Introduced January 28, 2025 by Jodey Cook Arrington · Last progress January 28, 2025
The bill tightens and clarifies federal benefit eligibility and verification (and reallocates enforcement and some education funds), which may reduce federal spending and improper payments but does so largely by excluding many lawfully present noncitizens and creating significant administrative, public‑health, education, and local fiscal strains — especially for mixed‑status families and low‑income communities.
Federal agencies, states, and benefit administrators will face clearer statutory rules and updated agency references (INS -> DHS/DOJ) and direct agency‑head responsibility for issuing guidance, reducing legal ambiguity about who implements eligibility rules.
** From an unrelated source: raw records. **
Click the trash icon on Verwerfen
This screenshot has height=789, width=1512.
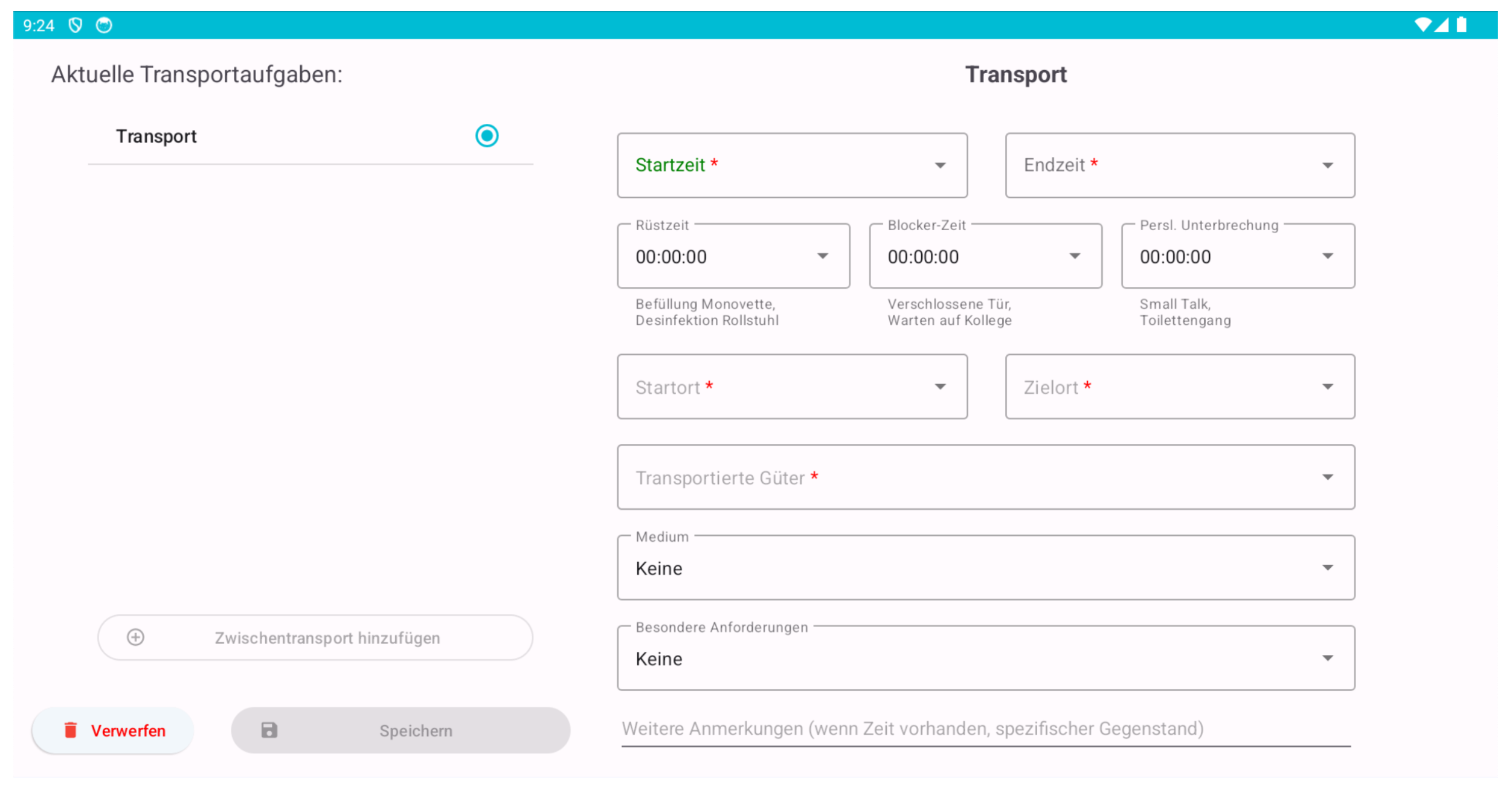(x=71, y=730)
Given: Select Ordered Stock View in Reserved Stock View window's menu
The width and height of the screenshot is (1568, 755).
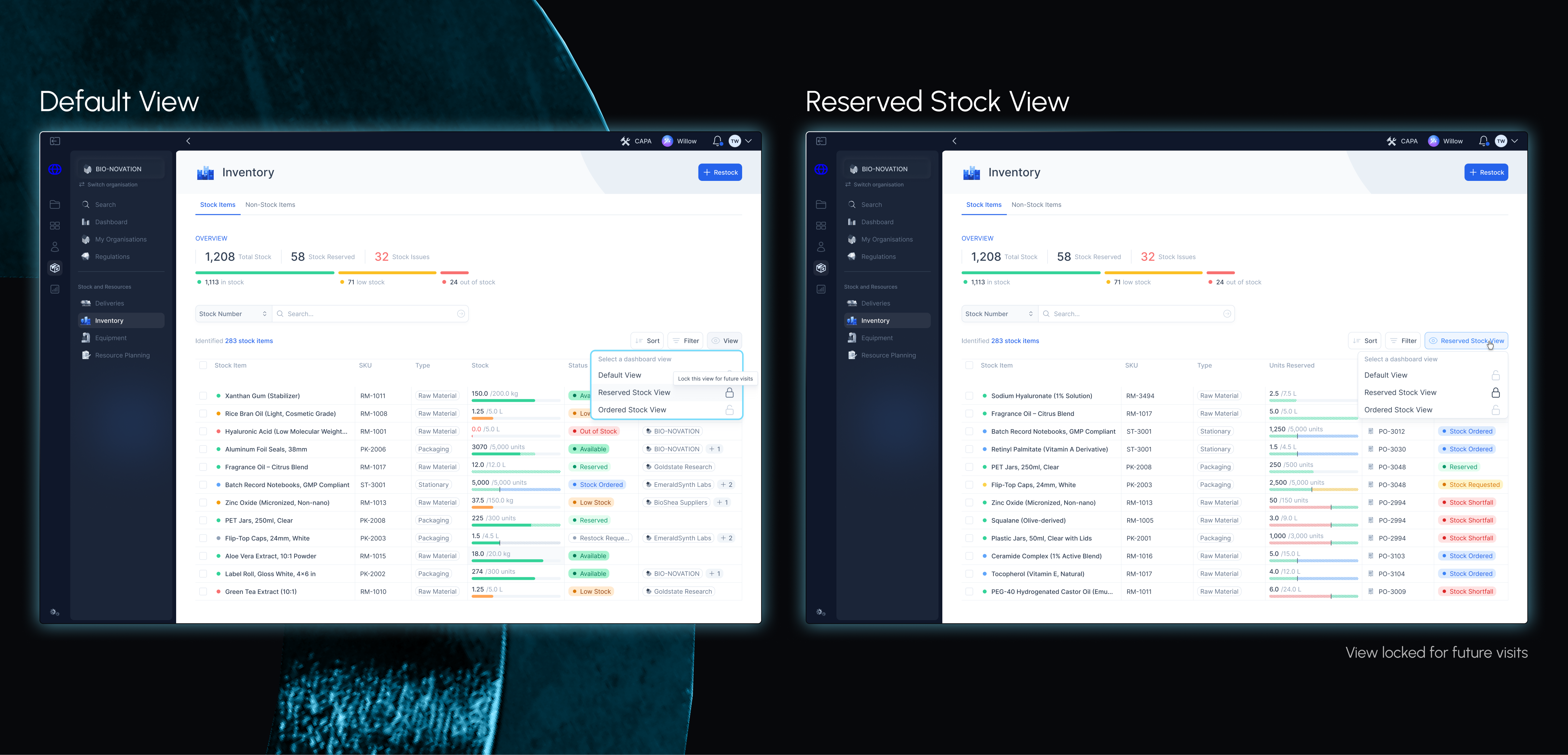Looking at the screenshot, I should click(1398, 410).
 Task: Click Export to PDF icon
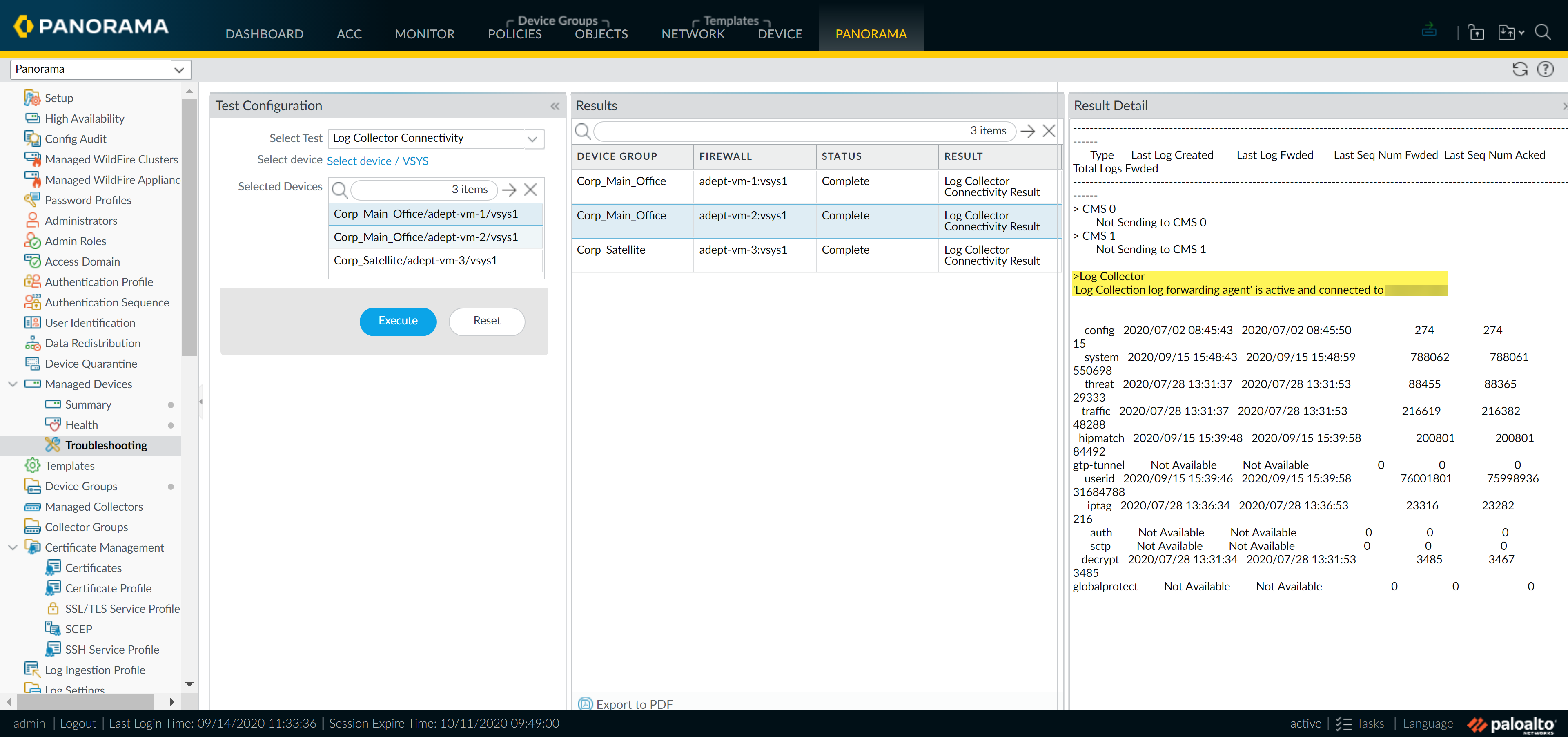coord(585,704)
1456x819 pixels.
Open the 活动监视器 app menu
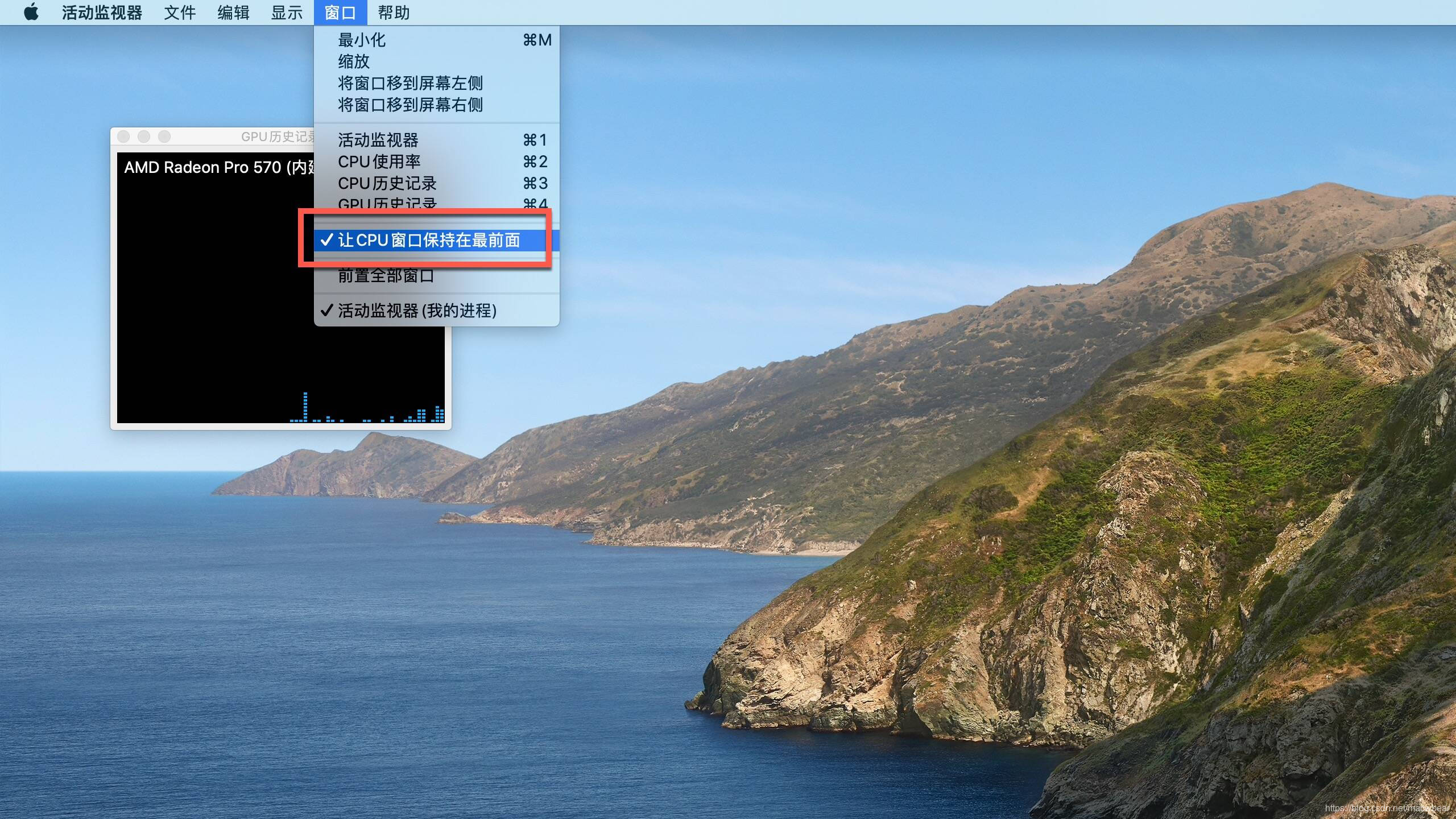pos(102,12)
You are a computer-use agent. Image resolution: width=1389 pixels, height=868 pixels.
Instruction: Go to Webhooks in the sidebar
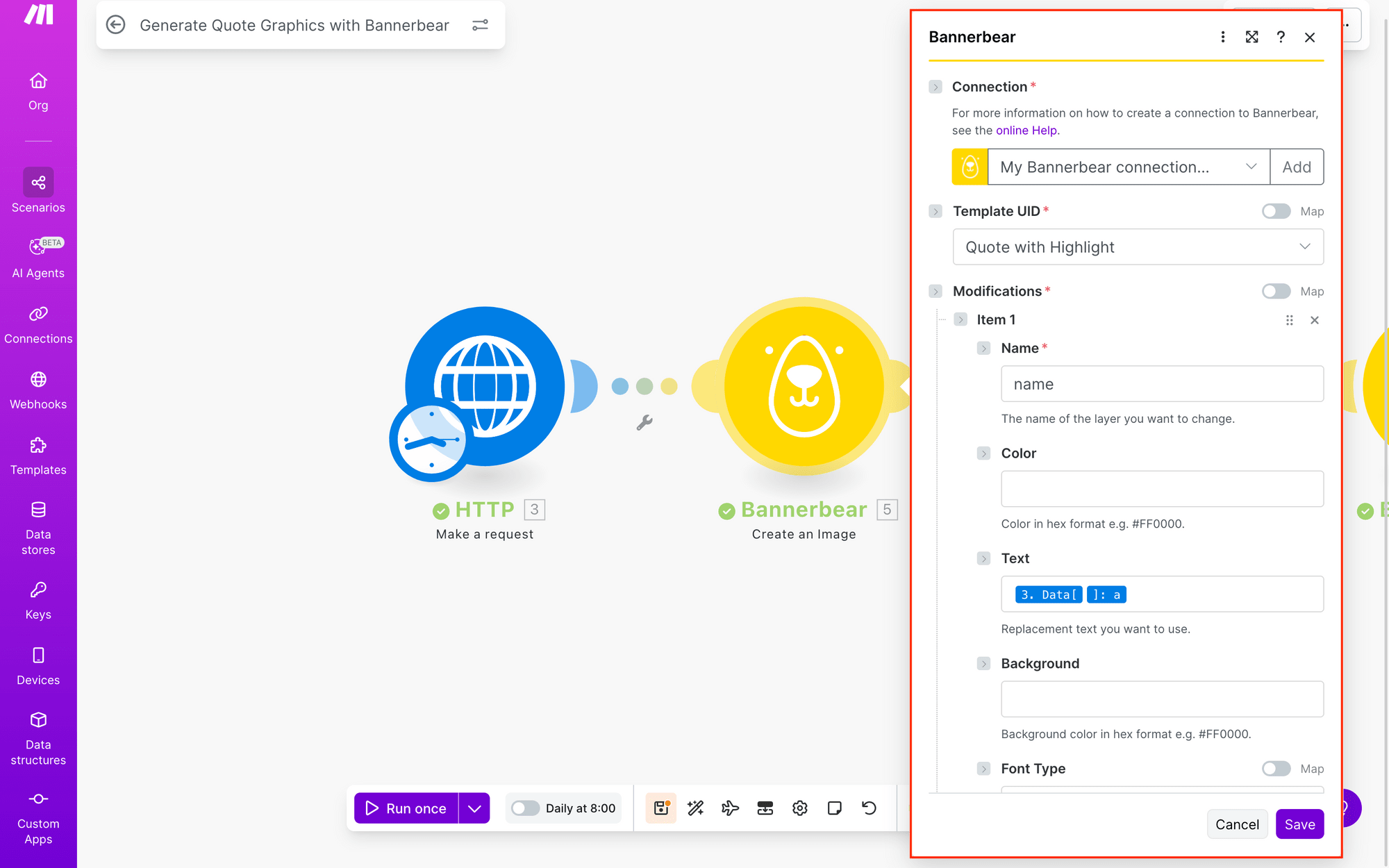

U.S. citizen children, nationals, and admitted refugees keep explicit eligibility for key programs (Head Start, certain child benefits, and federal student aid protections), preserving access for those groups.
Taxpayers and federal budgets may see reduced spending and fewer improper payments by narrowing eligibility for certain noncitizen categories across multiple benefit programs.
Large groups of lawfully present noncitizens (including asylees, TPS recipients, parolees, those with withholding/deferred action, and similar categories) would lose eligibility across many federal programs — Medicaid/Medicare/CHIP/ACA subsidies, WIC/school meals, Head Start, FEMA disaster assistance, HUD/CDBG housing supports, LIHTC and USDA loan programs, and federal student aid — reducing their
Mixed‑status families and U.S. citizen children risk losing benefits because parental or household immigration status is used to disqualify households, meaning U.S. citizen children could be excluded from Head Start, school meals, WIC, housing assistance, and refundable tax credits despite their lawful status.
Local schools, hospitals, shelters, and other community services could face increased food insecurity, housing instability, uninsured populations, and uncompensated care demands as excluded immigrants and mixed‑status families turn to local resources.
Based on analysis of 26 sections of legislative text.
Tightens immigration‑based eligibility across federal benefits, health care, housing, education, tax credits, and grants and penalizes jurisdictions labeled as 'sanctuary.'
This bill sharply tightens immigration‑related rules across many federal programs. It narrows or removes benefit eligibility for many noncitizens (and in some cases their children) for programs including nutrition (WIC, school meals), Head Start, Medicaid/Medicare, CHIP, ACA subsidies, housing programs, disaster sheltering, and certain education and tax benefits, and it conditions some nonprofit tax exemptions on not using federal funds to assist specified noncitizens. It also allows large funding cuts to States or localities labeled “sanctuary jurisdictions” and requires agencies to issue regulations to implement the changes. The package changes tax rules (child tax credit, EITC, SSN and citizenship requirements), restricts use of Community Development Block Grants and FEMA funds for many noncitizen groups, limits eligibility for student aid and housing programs, and shifts multiple statutory references and agency responsibilities to modernize language (e.g., DHS). Some tax and tax‑credit changes take effect for taxable years beginning after December 31, 2025; many other changes apply upon enactment or when agencies issue implementing rules.